Why I Welcome My Perfectionism and Self Doubt

And living with The Fear

Like many of us, I have struggled with perfectionism. In my twenties, I thought perfectionism was a good thing. Now, not so much. People who know me might laugh at my self description as a perfectionist because it doesn’t really manifest in obvious ways. I left my obsessive habits behind (mostly) at the same time as I dealt with my anxiety with the help of a skilled mental health professional. Today, I let my kids run wild with messy hair and dirty clothes and faces and I write indecipherable text messages because I do not re-read them before hitting send. Does my life sound pretty free and easy?
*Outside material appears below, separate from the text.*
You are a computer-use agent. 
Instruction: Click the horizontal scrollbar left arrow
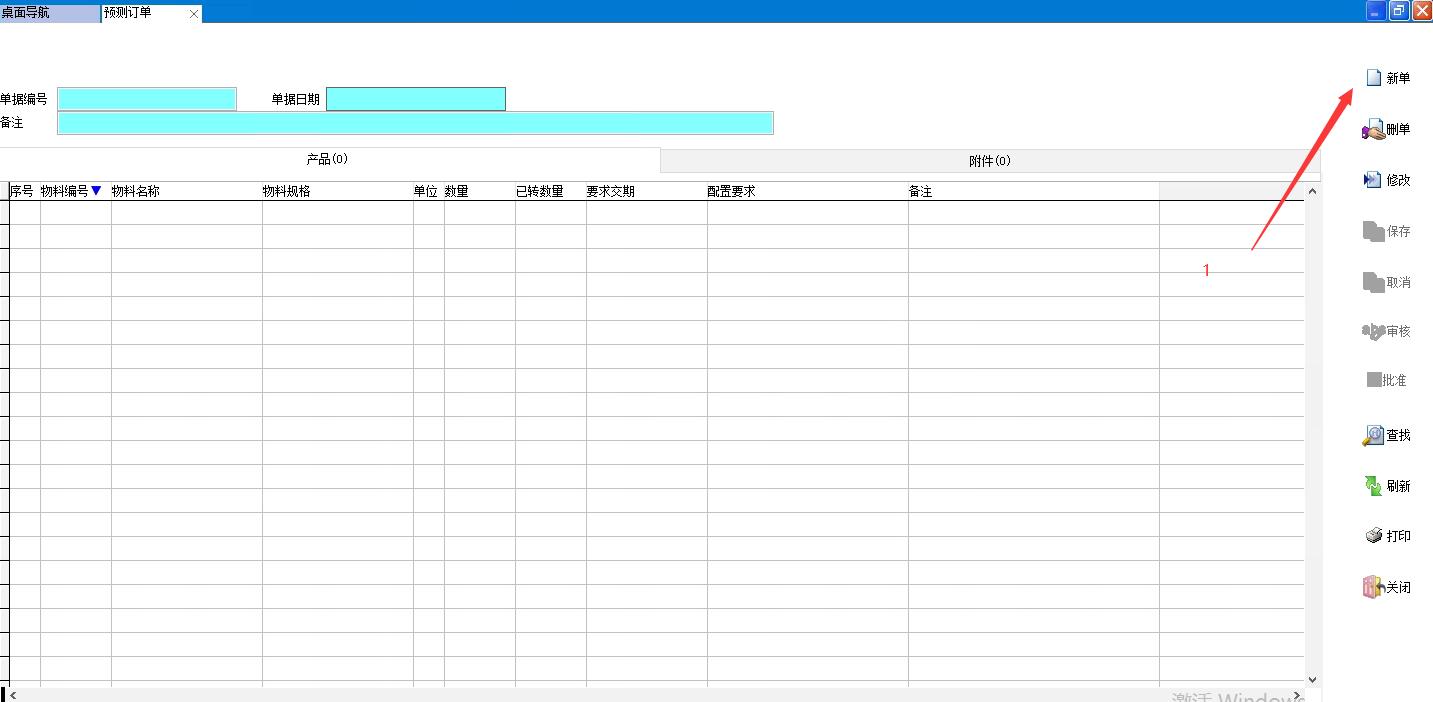pos(13,695)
But I also live with what I have come to call The Fear. A way of thinking that makes me doubt myself. Am I doing this right? Does that person think I’m an idiot? Am I an idiot? How can I call myself a yoga teacher when every time I sit down to meditate my brain immediately goes to my to do list? Who am I kidding? I better not try that because I might fail, and that would be a disaster right? If I can’t exercise for an hour a day 6 days a week then don’t bother at all. After 10 years of practice as a barrister at the Victorian Bar, with barely a day out of court, I am still sure that one day people will figure out that I am actually not as good at my job as they seem to think.
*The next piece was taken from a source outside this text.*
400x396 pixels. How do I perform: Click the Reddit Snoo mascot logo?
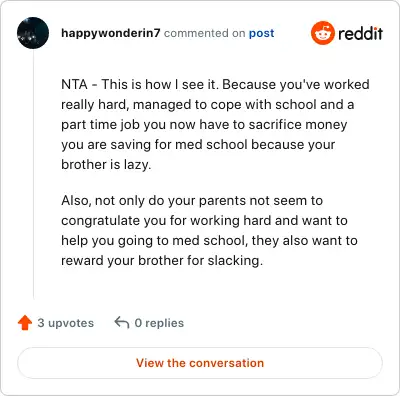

Instead of having them trigger the same old unhelpful reactions and behaviours, you can begin to respond to them with deeper understanding, purpose and thoughtfulness.

Does that way of thinking sound familiar? Perfectionism and black and white thinking. All or nothing. Thinking underlined by a deep self doubt. Yoga and Ayurveda teaches that you are inherently perfect, that you are part of the perfection of the cosmos and all you have to do is remember it. Your task is simply to crack open the layers of armour that you have built around you and be your real self. That’s a pretty radical concept in a world that tells us to work harder, lean in, transform our body and mind, adopt a particular lifestyle to solve our problems. A world that seems to promote above all the need to transform youself into a better brand of you. Alternatively, perhaps you can simply be who you really are. You can fail and make mistakes and still be perfect in every moment just as you are. So how do you translate this radical idea into you every day life and start giving yourself some of the kindness, generosity and benefit of the doubt that you give to everyone in your life?
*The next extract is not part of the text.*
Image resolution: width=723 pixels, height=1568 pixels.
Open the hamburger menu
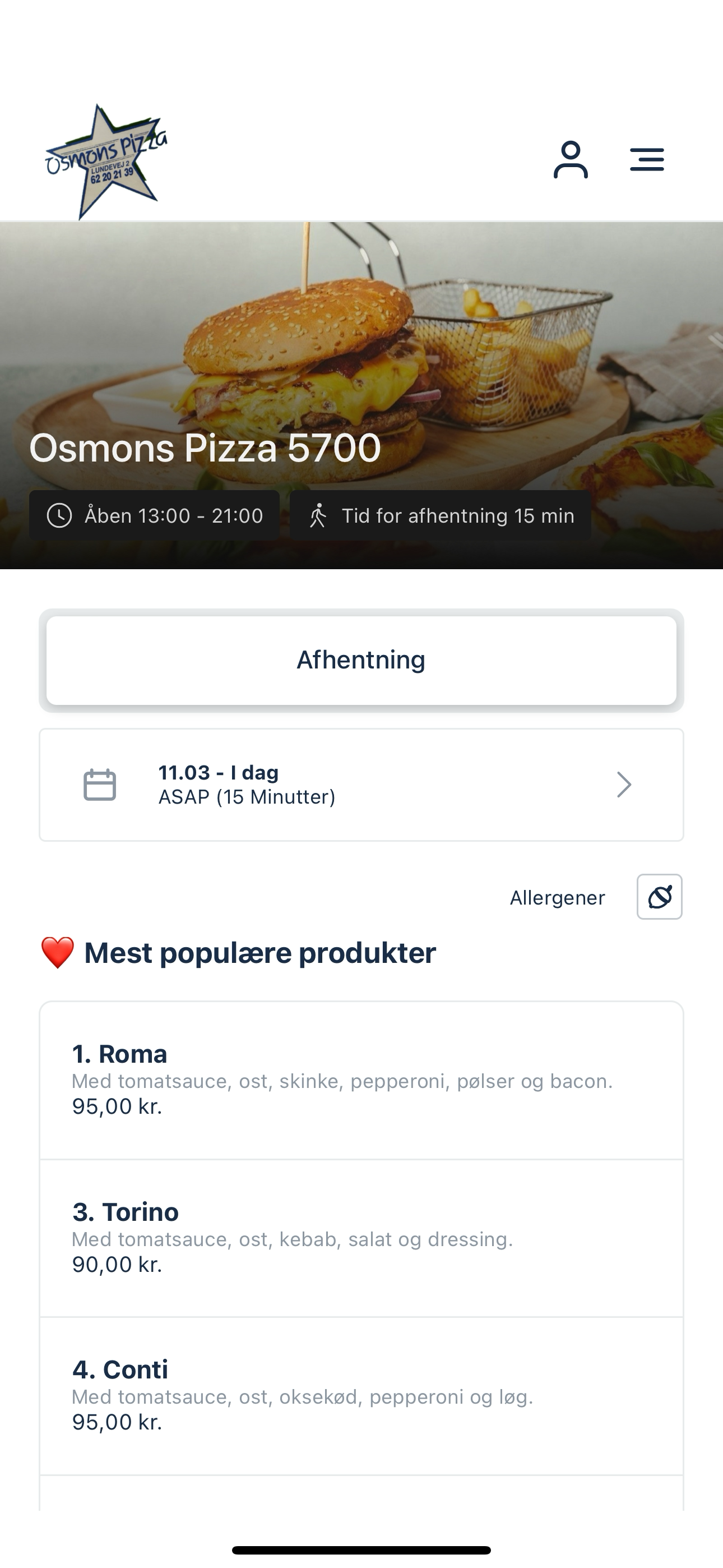click(x=646, y=159)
It starts with acknowledging the parts of yourself that might make you uncomfortable—the anger that boils over at a minor infraction at the end of a long day, the jealousy you might feel for a colleague you percieve as more successful than you, the part of you who would rather lie on the couch and watch TV with a glass of wine than go to the gym or yoga class. You acknowledge them and then welcome them in. See them and accept them for what they are—not shameful personal failings, but simply small parts of you and your life’s experience.

When you hide away or block off these parts of yourself they can easily manifest themselves in sneaky ways. Like unpredictable blow ups, unkind words about others and excuses to not do the work you had set yourself.  If you leave these parts of you to the shadows where they currently live, they will continue to exert their invisbile power and make you react in the same old ways. If you can shine a light on these parts of yourself and begin to acknowledge them without judgment, then you can start to actively and consciously participate in how you respond to them. Instead of having them trigger the same old unhelpful reactions and behaviours, you can begin to respond to them with deeper understanding, purpose and thoughtfulness.

Changing the way you think and feel about yourself is not as simple as flicking a switch. It is a process you must follow, refine and continue to work on. Fortunately, the rewards you receive for working so hard on yourself can be truly life changing.

Instead of triggering the same old unhelpful reactions and behaviours, you can begin to respond to them with deeper understanding, purpose and thoughtfulness.